Texte fourni ::
4 Mars 2022, 07:44am

Publié par Thomas Joly

La guerre éclair déclenchée par Vladimir Poutine en Ukraine sera peut-être moins fulgurante que prévu ; il en va souvent ainsi des prévisions des militaires. Et si ce pays est une construction plus ou moins artificielle, le nationalisme ukrainien, lui, n’est pas une vue de l’esprit. Le président russe est certes « coupable », puisque agresseur avéré, mais voilà qui ne doit pas faire non plus oublier les responsabilités occidentales : encerclement de la Russie, poussée de l’OTAN jusqu’à ses frontières et perpétuelle démonisation médiatique du maître du Kremlin. Bref, cette guerre aurait pu être évitée. Mais peut-être n’était-ce pas là l’objectif de la Maison-Blanche.

Laquelle, obnubilée par son tropisme antirusse, ne voit pas forcément l’axe qui est en train de se monter contre elle. Comme quoi il est possible d’être machiavélique et angélique à la fois.

Consigne 1 ::
Quelles responsabilités occidentales le texte fourni énumère-t-il ?
Consigne 2 ::
D'après le texte fourni, pourquoi le président russe est-il « coupable » ?
Consigne 3 ::
Recopiez le passage du texte fourni qui va de « La guerre éclair » à « de la Maison-Blanche. », en remplaçant « Russie » par « Fédération de Russie ».
Les items qui suivent n'ont aucun lien avec le texte fourni.

Données fournies ::
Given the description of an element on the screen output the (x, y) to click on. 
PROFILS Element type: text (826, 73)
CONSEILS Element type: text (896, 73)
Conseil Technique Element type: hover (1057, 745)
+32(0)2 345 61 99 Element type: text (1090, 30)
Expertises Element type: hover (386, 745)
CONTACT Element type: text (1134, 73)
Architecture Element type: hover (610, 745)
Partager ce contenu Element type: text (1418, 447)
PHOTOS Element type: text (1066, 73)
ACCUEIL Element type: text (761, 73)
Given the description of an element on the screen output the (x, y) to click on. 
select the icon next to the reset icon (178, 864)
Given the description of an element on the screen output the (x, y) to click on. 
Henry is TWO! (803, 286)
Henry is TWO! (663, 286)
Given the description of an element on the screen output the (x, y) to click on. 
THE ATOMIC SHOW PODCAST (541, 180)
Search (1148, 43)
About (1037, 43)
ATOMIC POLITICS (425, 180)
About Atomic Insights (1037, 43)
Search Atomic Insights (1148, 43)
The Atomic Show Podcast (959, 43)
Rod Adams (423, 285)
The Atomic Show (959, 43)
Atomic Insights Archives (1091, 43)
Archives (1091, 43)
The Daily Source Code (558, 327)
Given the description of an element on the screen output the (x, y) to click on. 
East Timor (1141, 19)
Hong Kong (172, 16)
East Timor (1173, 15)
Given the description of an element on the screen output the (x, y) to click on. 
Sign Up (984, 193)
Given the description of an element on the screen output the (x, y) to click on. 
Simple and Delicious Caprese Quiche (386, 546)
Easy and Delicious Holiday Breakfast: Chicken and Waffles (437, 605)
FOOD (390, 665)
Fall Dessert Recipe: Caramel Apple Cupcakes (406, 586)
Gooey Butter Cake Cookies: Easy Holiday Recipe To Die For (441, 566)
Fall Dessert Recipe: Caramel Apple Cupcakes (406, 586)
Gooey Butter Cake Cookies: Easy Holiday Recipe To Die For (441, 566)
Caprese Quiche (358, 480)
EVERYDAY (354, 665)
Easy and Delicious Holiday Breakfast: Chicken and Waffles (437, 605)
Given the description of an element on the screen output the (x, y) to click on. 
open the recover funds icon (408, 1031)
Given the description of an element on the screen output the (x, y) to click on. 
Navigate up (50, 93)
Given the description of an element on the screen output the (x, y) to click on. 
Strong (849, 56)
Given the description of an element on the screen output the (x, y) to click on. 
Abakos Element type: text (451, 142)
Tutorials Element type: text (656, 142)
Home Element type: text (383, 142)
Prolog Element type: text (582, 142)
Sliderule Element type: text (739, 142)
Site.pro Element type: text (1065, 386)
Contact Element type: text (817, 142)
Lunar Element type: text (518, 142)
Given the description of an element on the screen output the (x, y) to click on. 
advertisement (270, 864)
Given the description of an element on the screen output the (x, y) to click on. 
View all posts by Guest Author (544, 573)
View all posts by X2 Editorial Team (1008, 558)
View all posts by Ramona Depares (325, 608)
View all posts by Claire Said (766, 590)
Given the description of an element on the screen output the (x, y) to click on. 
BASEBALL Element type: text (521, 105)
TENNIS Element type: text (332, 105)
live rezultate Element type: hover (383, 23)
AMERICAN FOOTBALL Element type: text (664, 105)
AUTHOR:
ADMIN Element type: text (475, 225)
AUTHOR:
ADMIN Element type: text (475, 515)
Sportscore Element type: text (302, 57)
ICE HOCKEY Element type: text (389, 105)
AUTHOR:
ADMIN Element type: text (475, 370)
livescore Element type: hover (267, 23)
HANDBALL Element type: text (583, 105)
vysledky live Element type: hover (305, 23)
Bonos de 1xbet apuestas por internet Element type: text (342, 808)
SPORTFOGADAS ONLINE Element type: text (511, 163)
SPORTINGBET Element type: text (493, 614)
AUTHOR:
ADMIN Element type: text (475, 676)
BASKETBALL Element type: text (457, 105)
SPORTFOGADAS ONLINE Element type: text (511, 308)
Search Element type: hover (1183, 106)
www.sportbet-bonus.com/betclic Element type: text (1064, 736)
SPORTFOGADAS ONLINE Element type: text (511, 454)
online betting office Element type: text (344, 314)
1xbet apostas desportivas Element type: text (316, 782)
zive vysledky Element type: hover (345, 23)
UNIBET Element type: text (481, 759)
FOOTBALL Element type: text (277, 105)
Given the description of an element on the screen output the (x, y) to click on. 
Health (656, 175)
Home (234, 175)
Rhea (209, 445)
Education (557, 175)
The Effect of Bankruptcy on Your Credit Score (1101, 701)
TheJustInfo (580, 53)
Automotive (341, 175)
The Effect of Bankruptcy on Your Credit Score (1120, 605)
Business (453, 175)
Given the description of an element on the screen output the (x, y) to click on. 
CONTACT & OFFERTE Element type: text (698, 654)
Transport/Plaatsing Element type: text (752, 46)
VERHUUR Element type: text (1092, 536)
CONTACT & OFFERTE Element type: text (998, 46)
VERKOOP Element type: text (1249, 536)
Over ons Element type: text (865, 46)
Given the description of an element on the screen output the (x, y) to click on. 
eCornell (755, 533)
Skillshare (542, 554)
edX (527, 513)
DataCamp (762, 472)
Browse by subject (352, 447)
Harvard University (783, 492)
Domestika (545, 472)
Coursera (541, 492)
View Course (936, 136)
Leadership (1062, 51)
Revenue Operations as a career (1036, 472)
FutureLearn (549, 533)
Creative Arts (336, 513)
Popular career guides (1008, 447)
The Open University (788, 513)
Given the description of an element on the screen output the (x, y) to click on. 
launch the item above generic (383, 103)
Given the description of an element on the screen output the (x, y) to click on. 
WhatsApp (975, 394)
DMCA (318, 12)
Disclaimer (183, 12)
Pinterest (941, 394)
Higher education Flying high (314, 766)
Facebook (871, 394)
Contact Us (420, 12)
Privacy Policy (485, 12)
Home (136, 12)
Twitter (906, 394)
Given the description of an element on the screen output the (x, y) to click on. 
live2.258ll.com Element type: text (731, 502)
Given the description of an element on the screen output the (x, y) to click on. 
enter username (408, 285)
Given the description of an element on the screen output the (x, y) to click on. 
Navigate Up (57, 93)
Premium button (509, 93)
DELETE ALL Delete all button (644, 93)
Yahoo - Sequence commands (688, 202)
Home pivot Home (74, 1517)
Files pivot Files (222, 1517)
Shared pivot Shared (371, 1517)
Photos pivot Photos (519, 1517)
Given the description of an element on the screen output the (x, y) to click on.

Votre réponse 1 ::
L'encerclement de la Russie, la poussée de l'OTAN jusqu'à ses frontières et la perpétuelle démonisation médiatique du maître du Kremlin.

Votre réponse 2 ::
Le président russe est « coupable » parce qu'il est l'agresseur avéré.

Votre réponse 3 ::
La guerre éclair déclenchée par Vladimir Poutine en Ukraine sera peut-être moins fulgurante que prévu ; il en va souvent ainsi des prévisions des militaires. Et si ce pays est une construction plus ou moins artificielle, le nationalisme ukrainien, lui, n’est pas une vue de l’esprit. Le président russe est certes « coupable », puisque agresseur avéré, mais voilà qui ne doit pas faire non plus oublier les responsabilités occidentales : encerclement de la Fédération de Russie, poussée de l’OTAN jusqu’à ses frontières et perpétuelle démonisation médiatique du maître du Kremlin. Bref, cette guerre aurait pu être évitée. Mais peut-être n’était-ce pas là l’objectif de la Maison-Blanche.